Our observance of Easter joyously celebrates the new life in Christ erupting through the pall of death that overshadows all of creation. The resurrection of Jesus is the pivot point on which the door of death swings open to life. Christ has forever opened the door of the tomb that entraps us in the fear of death. In conversation with a friend recently, he remarked how vulnerable he feels in his fifties. He knows that the days ahead of him are shorter than the days ahead. Mortality is the reality that overshadows all of life. The promise of eternal life through Christ is our great comfort.

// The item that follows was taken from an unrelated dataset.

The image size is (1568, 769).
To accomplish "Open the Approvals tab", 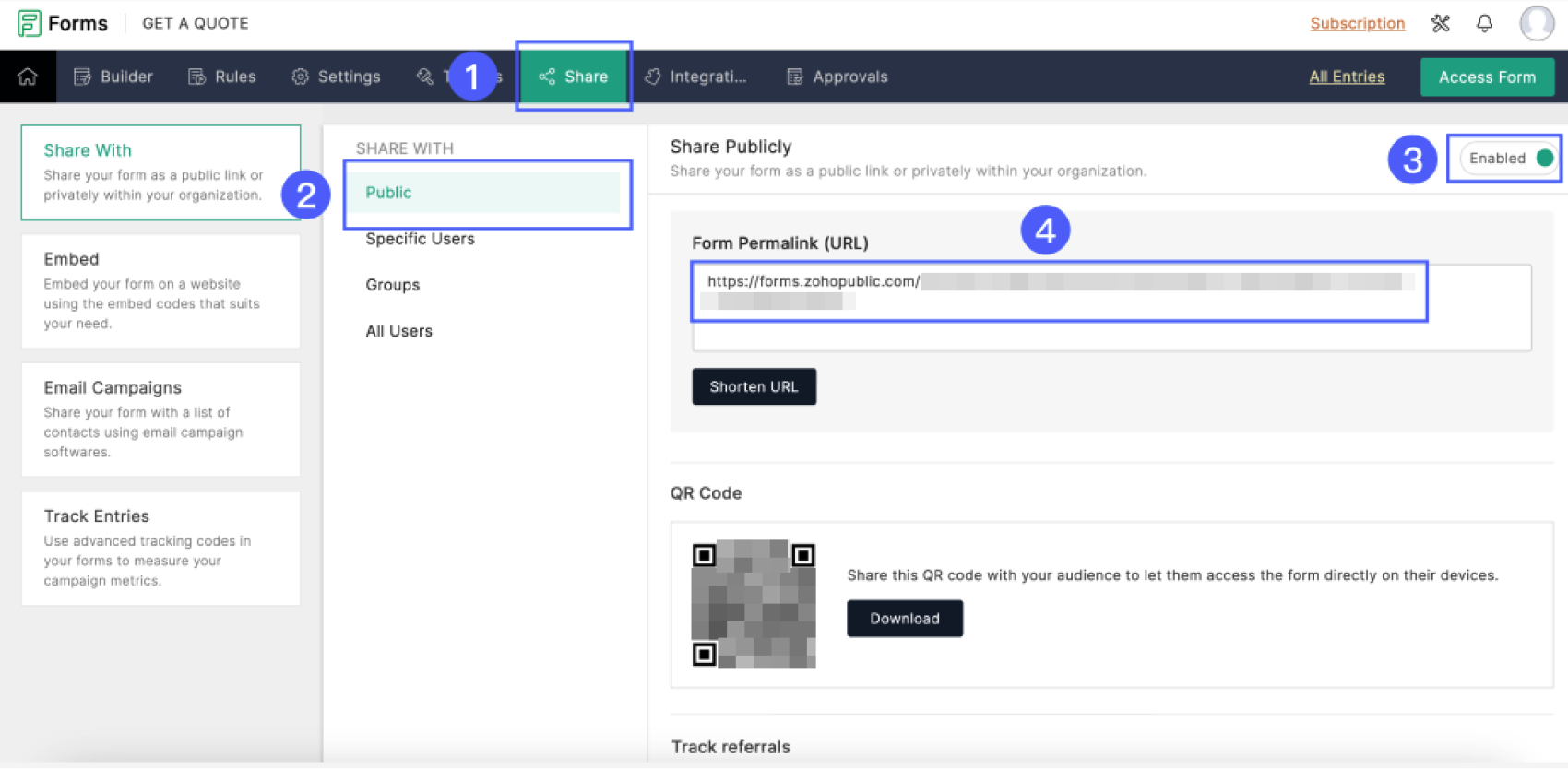I will [x=837, y=77].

Resurrection life has another dimension which is equally important. Resurrection life loosens the grip of death on us as we shed the habits that perpetuate the destructive power of death such as hate, racism and violence, not to mention the more personal habits of greed, lust and dishonesty which reek with the stench of the tomb.

The habits of death do not die easily. Like this year’s winter, they reluctantly release their grasp on us. The horror of their ways are all around us as we endure a constant litany of violence whether in Newtown, CT, Augusta, GA, Aurora, CO, Blacksburg, VA or Sanford, FL. The evil of racism still has us in its clutches. I wonder what hateful attitudes my bi-racial grandson will face as he grows up that will color his image of himself. Like the guards at the tomb, the habits of death want to keep us in the thrall of death. They do not release their grip on us easily or willingly. We dare not underestimate them or their destructive power. We have seen too many families destroyed by lust; too many poor impoverished by greed; too many wounded by the terrorism of hate.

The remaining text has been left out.